Yavruları da gözleri önünde yere çalınacak, evleri çapul edilecek ve karıları kirletilecek.”
(İşaya, bab 13, ayet 15, s 683)
Hamilelerin karınları deşilecek: “Ve yayları gençleri yere çalacak ve rahmin semeresine
acımayacaklar, gözleri çocukları esirgemeyecek.” (İşaya, bab 13, ayet 15, 16, 18, s 683)
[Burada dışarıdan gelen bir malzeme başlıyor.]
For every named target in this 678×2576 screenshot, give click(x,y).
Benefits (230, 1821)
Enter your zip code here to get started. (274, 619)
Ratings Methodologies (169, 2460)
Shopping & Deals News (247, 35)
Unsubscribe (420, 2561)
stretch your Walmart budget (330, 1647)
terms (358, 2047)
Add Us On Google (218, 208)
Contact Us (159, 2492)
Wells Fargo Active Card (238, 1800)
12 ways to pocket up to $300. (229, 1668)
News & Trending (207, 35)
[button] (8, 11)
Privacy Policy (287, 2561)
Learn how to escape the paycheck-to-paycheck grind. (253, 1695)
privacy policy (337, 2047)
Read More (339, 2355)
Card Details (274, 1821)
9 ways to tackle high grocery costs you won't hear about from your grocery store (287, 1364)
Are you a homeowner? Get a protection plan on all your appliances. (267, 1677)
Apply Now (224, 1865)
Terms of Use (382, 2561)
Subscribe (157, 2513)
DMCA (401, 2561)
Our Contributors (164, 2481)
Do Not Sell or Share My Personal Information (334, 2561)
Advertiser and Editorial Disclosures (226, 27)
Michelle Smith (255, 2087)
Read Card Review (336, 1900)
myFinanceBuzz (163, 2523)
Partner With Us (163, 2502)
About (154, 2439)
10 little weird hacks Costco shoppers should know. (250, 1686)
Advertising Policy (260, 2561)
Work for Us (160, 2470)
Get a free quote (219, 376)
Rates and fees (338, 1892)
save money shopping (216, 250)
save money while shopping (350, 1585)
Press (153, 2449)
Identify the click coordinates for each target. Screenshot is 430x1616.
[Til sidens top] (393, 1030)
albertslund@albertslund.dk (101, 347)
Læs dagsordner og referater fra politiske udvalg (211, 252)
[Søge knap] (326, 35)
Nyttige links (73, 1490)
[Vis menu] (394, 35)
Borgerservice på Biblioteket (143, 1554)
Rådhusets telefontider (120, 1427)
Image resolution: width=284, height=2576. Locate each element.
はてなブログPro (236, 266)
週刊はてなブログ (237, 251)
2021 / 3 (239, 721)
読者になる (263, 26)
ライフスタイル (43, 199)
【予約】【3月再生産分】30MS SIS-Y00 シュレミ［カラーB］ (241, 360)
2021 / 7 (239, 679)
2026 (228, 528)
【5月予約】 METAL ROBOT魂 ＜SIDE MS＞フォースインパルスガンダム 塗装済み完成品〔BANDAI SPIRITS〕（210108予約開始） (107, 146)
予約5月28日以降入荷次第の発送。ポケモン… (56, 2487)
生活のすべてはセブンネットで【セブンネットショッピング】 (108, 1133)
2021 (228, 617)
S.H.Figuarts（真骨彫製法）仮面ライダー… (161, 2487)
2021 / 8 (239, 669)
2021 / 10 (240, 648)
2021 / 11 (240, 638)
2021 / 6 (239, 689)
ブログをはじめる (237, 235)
“Burnunu ve kulaklarını kesip düşürecekler ve senden arta kalan kılıçla düşecek.” (Hezekiel,
bab 23, ayet 25, s 810)
“Ve her duvarlı şehri ve her seçme şehri vuracaksınız ve her iyi ağacı keseceksiniz ve bütün
su kaynaklarını kaplayacaksınız, ve her iyi tarlayı taşlarla bozacaksınız.” (II. Krallar, bab 3, ayet
19, s 370)
İnsanın yaradılışının yegâne gayesi; bu dünyada ve ahirette huzur bulmaktır. Oysa İlahi
nizama savaş açan bu inanç sahipleri, öbür dünyadan vaz geçtik bu kafayla dünyada da huzuru
bulamazlar. Bulmamaktadırlar. Allah’tan insanlığa akıl ve fikir vermesini dilerken, saygılarımı sunarım.